Bullets fly, and innumerable henchman fall. There are some gothic twists, including one of those unstoppable juggernaut hitmen that turn up in movies like this, creepily played by rapper Lonnie “Common” Lynn, called in by Shawn to wipe out father and son (not in that order).

This has the makings of a terrific melodrama, in that it has two great actors in an unresolvable conflict. Neeson and Harris are both as commanding as ever, and when they’re onscreen together they’re better yet—two aging slabs of Irish corned beef who’ve learned first-hand what a vile business murder is, and gaze at each other tenderly, in genuine sorrow over the horror they’re unleashing in each other’s lives.

But the movie, directed by frequent Neeson collaborator Jaume Collet-Serra (he also directed the notorious Orphan) from a script by Brad Ingelsby, ultimately wastes this great advantage. The action is too contrived and overscaled, the escapes too improbably hairbreadth, the music by Junkie XL too blaring. Eventually it gets funny, and then it gets tiresome.

There’s a moment toward the end, when Shawn knows—after one of those murmuring Neeson phone calls—that Jimmy is about to attack his stronghold. He looks at a henchman and tells him to tell everyone to get ready: “Jimmy’s comin’” This could have been a spinetingling melodramatic flourish, but we’ve seen so much ridiculously cartoonish carnage already that it barely registers.
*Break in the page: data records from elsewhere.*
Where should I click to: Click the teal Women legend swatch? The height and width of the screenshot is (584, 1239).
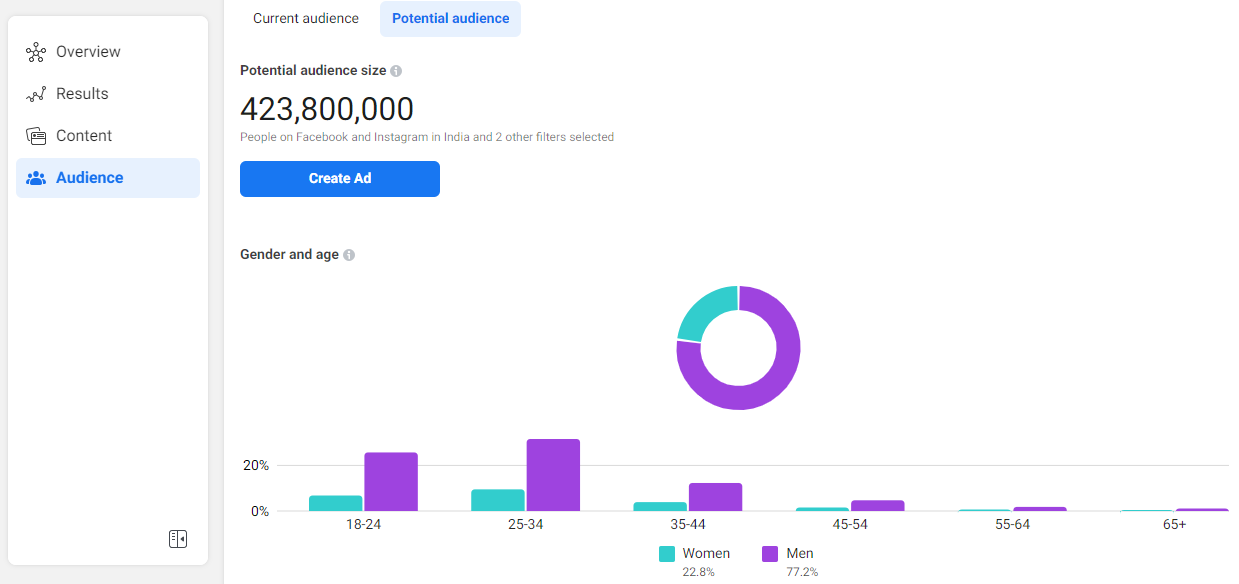667,554
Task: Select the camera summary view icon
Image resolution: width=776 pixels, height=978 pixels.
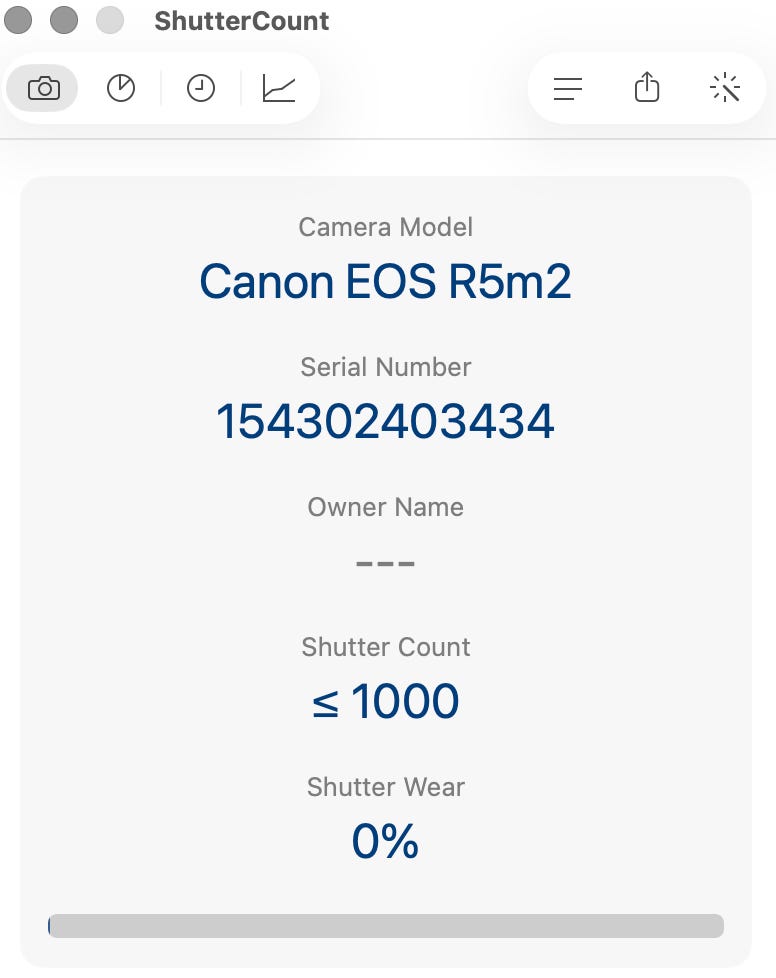Action: pos(43,89)
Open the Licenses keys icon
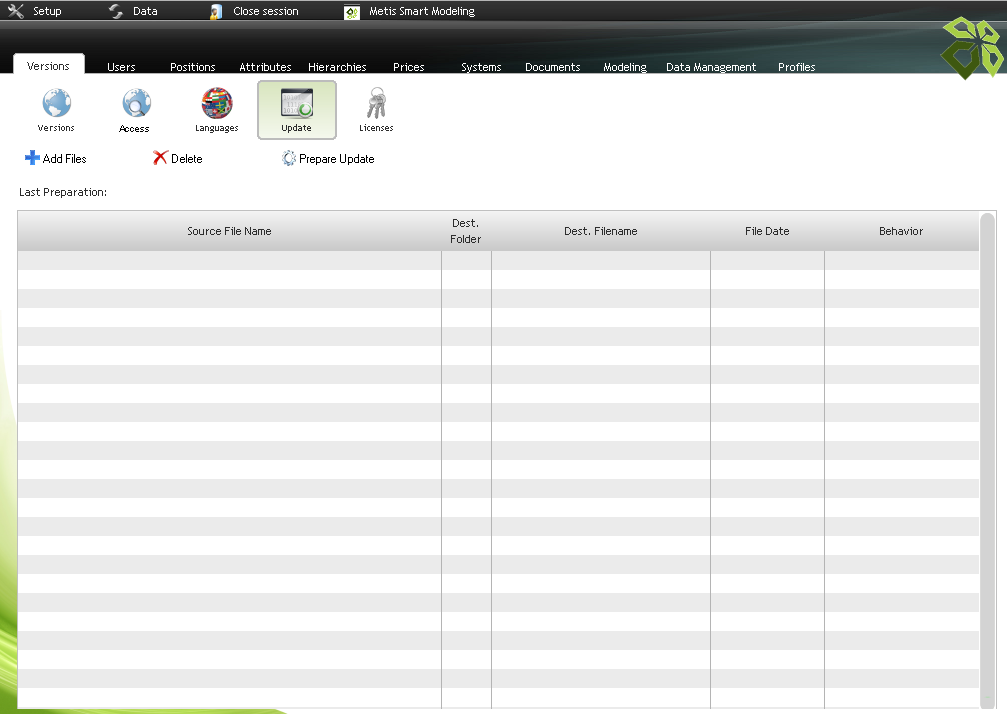 point(376,103)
Meanwhile, at the Valley Art:



The SalvationFor sheer ugly brutality, this Western revenge yarn makes Run All Night look like My Little Pony. The hero is Jon (Mads Mikkelsen) a Danish immigrant in the American West whose family is murdered. He quickly kills the men responsible, but in so doing gains the enmity of the twisted gang boss (Jeffrey Dean Morgan) who has the craven town under his thumb. Jon and his brother Peter (Mikael Persbrandt) are former soldiers, veterans of Denmark’s 1864 Schleswig War, and when they take up arms against the gang, blood spills copiously.

This Danish/British/South African co-production (it was shot in the deserts of the latter country) offers shootings and stabbings, rape and torture, scurvy henchmen and mealy-mouthed officials, most notably Jonathan Pryce as the corrupt mayor/undertaker. It’s like Titus Andronicus on the range, right down to a baleful woman (Eva Green) who’s had her tongue cut out.
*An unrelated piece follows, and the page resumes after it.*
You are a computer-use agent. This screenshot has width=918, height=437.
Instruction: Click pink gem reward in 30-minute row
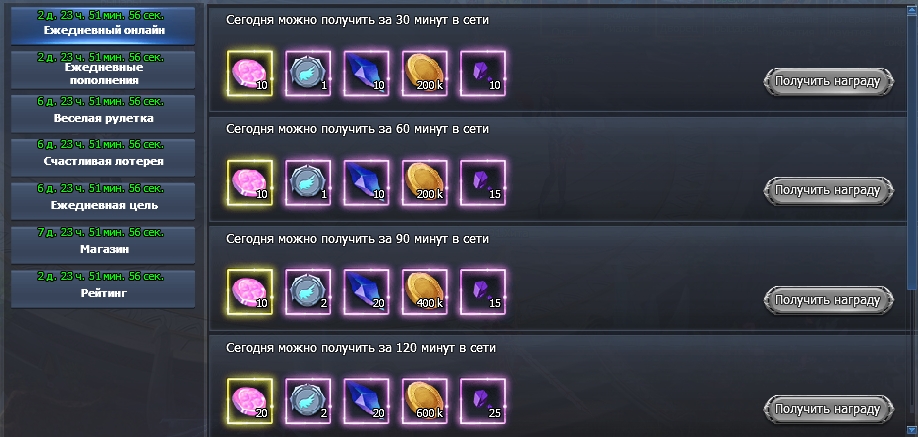[x=249, y=73]
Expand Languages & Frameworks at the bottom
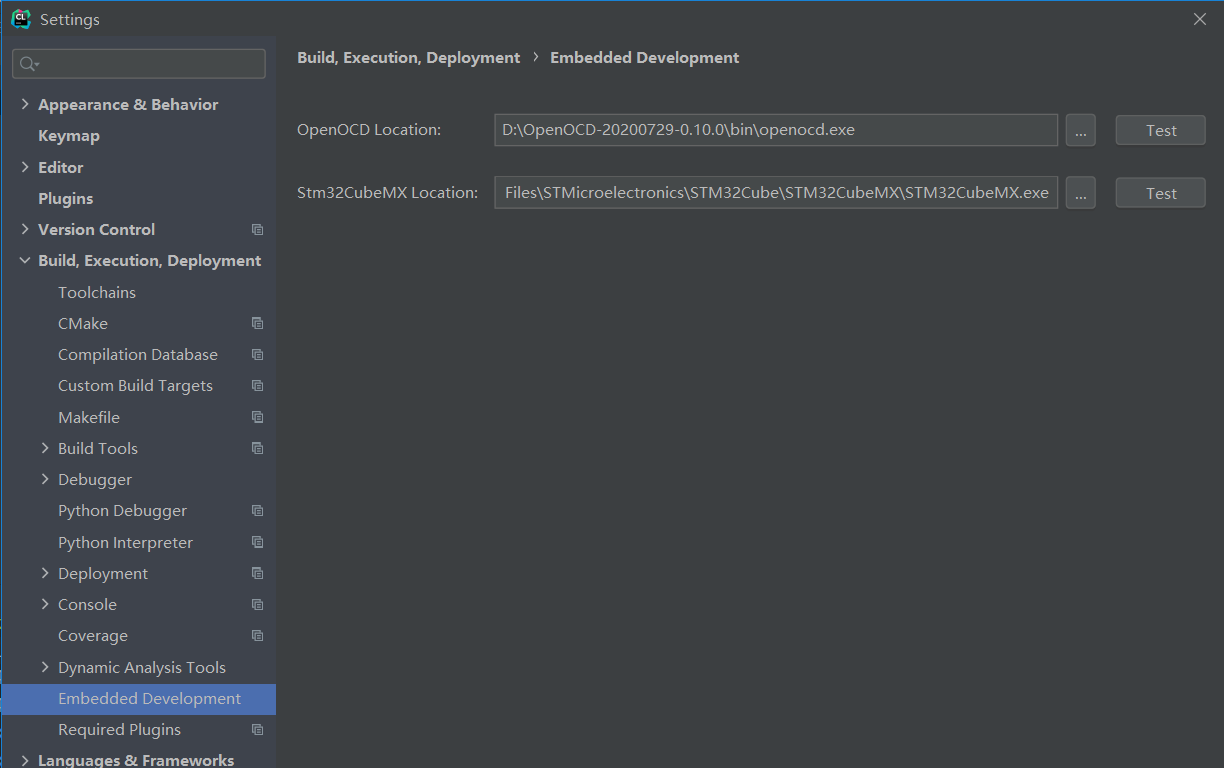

This description should be enough to determine whether The Salvation is to your taste—or, indeed, whether you even approve of it—but in any case it’s executed with precision and confidence in a taut hour and a half. Director Kristian Levring works, from a script he co-wrote with Anders Thomas Jensen, more or less in the “Spaghetti western” style, with faux-Morricone strumming away on the soundtrack, and there wasn’t a minute that I was bored, or that I didn’t want to see Jon have his revenge. The comeuppance the bad guys ultimately receive was not painful, humiliating or protracted enough to satisfy my nasty heart, but in movies like this it almost never is.